Y así se quedó. Su dolor era grande, pero mayor era su agonía ante el descoyuntado mundo que ahora contemplaba y que nunca volvería a ponerse recto. Tampoco tuvo coraje suficiente como para tocarse los ojos. Gritó desesperado y agitó las manos al frente. No podía ver la cara de su enemigo. El arquitecto de sus tinieblas, el ladrón de su luz. Veía, sí, a sus pies, el polvo hollado de la calle. Un barullo de botas de hombre. Podía verse la boca. Cuando los prisioneros fueron trasladados sus amigos lo ayudaron a ponerse de pie cogiéndolo del brazo y lo acompañaron mientras el suelo se balanceaba terriblemente debajo de él. Nadie había visto nunca una cosa igual. Hablaban como atemorizados de asombro. Los huecos de su cráneo relucían, rojos como lámparas. Era como si allí dentro hubiese un fuego intensísimo que el demonio había sacado a la luz.

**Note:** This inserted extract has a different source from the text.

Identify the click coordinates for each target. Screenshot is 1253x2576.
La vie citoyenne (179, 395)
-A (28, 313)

Trataron de ponerle los ojos en sus cuencas con una cuchara, pero nadie lo logró, y los ojos se marchitaron como uvas en sus mejillas y el mundo fue perdiendo formas y colores y luego se desvaneció para siempre.
Billy miró al ciego. Seguía sentado, erguido e imperturbable. La mujer esperó. Luego continuó.

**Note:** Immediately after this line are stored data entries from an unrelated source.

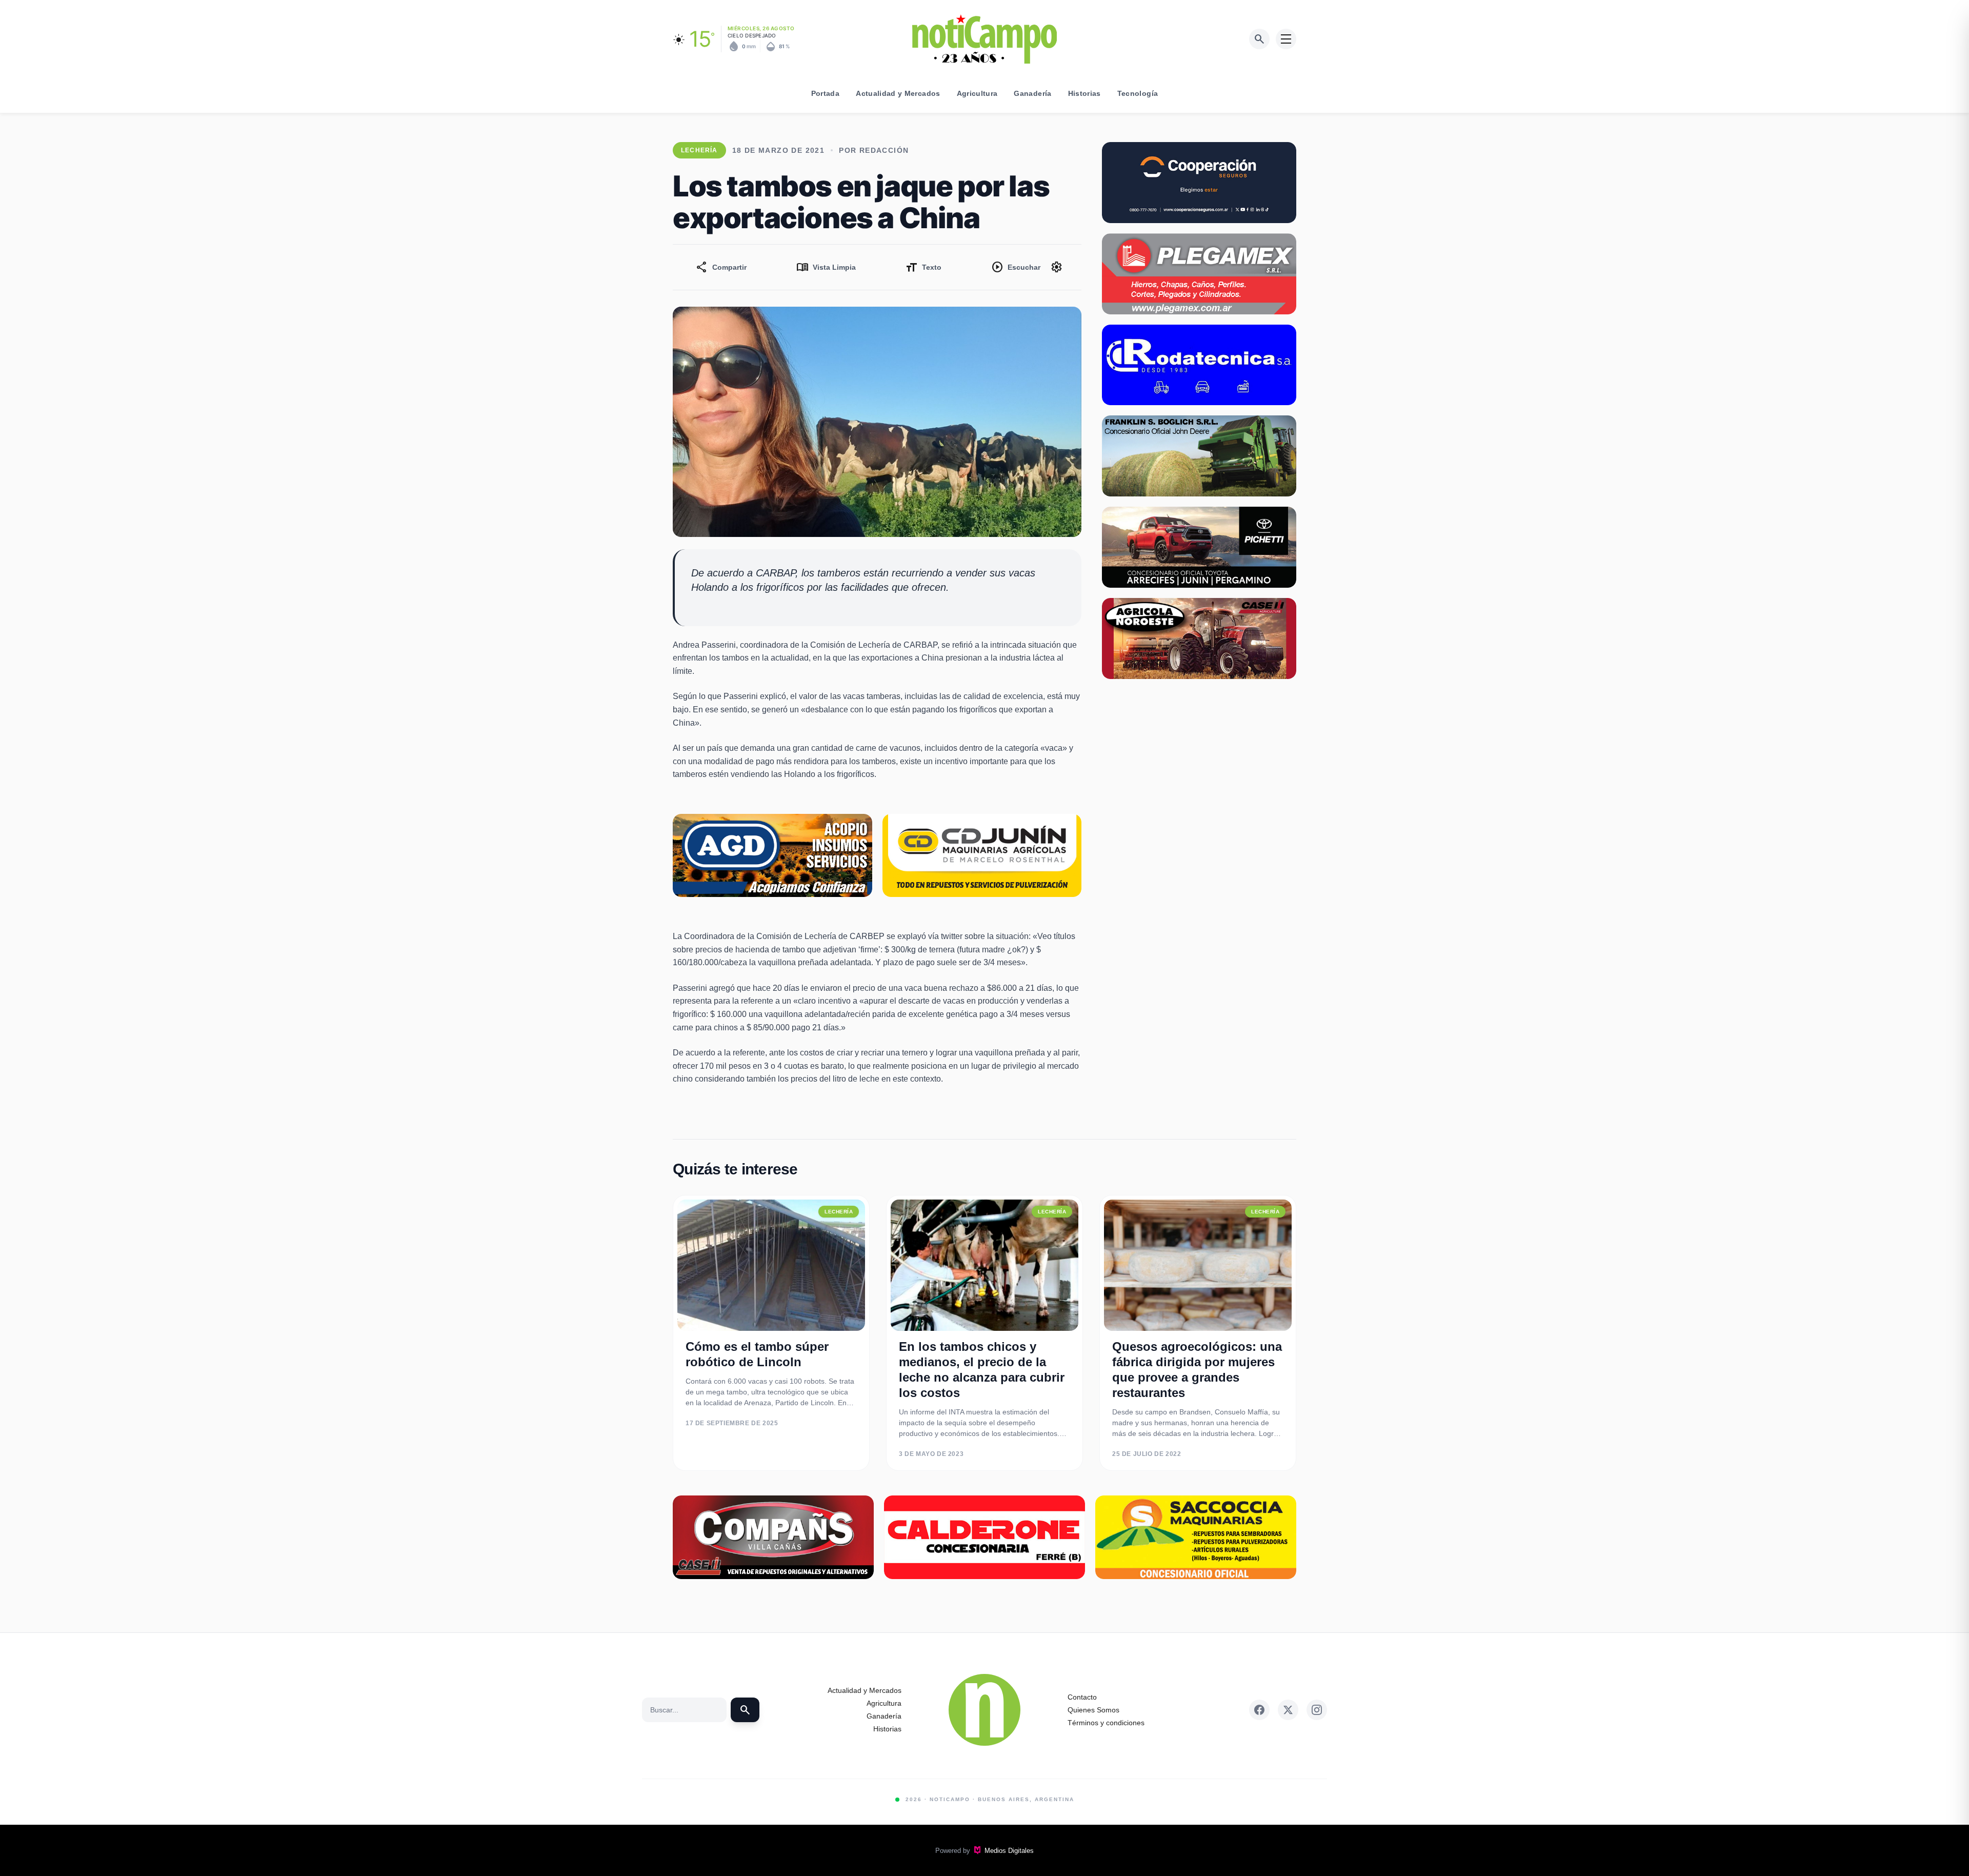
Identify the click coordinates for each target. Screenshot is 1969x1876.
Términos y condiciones (1106, 1723)
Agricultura (977, 93)
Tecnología (1137, 93)
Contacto (1082, 1697)
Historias (1084, 93)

Algunos, claro está, dijeron que el tal Wirtz le había salvado la vida, pues de no haber quedado ciego lo habrían fusilado. Otros, en cambio, decían que eso habría sido lo mejor. Nadie le pidió al ciego su opinión. Estuvo en la fría cárcel de piedra mientras la luz se extinguía en torno a él hasta que finalmente se sumió en la oscuridad. Los ojos se le secaron y arrugaron y los cordones de los que colgaban se secaron también, y por fin se durmió y soñó con el país que había recorrido a caballo en sus campañas por los montes y con los pájaros de vivos colores y las flores silvestres que allí había, y soñó con muchachas descalzas junto al camino en los pueblos de montaña, cuyos ojos eran yacimientos de promesas húmedos y oscuros como el propio mundo, y en lo alto el terso cielo azul de México donde el futuro del hombre estaba diariamente en ensayo general, y la silueta de la muerte con su cráneo de papel y su vestimenta de huesos pintados caminaba a zancadas de un lado a otro ante las bambalinas, declamando en voz alta.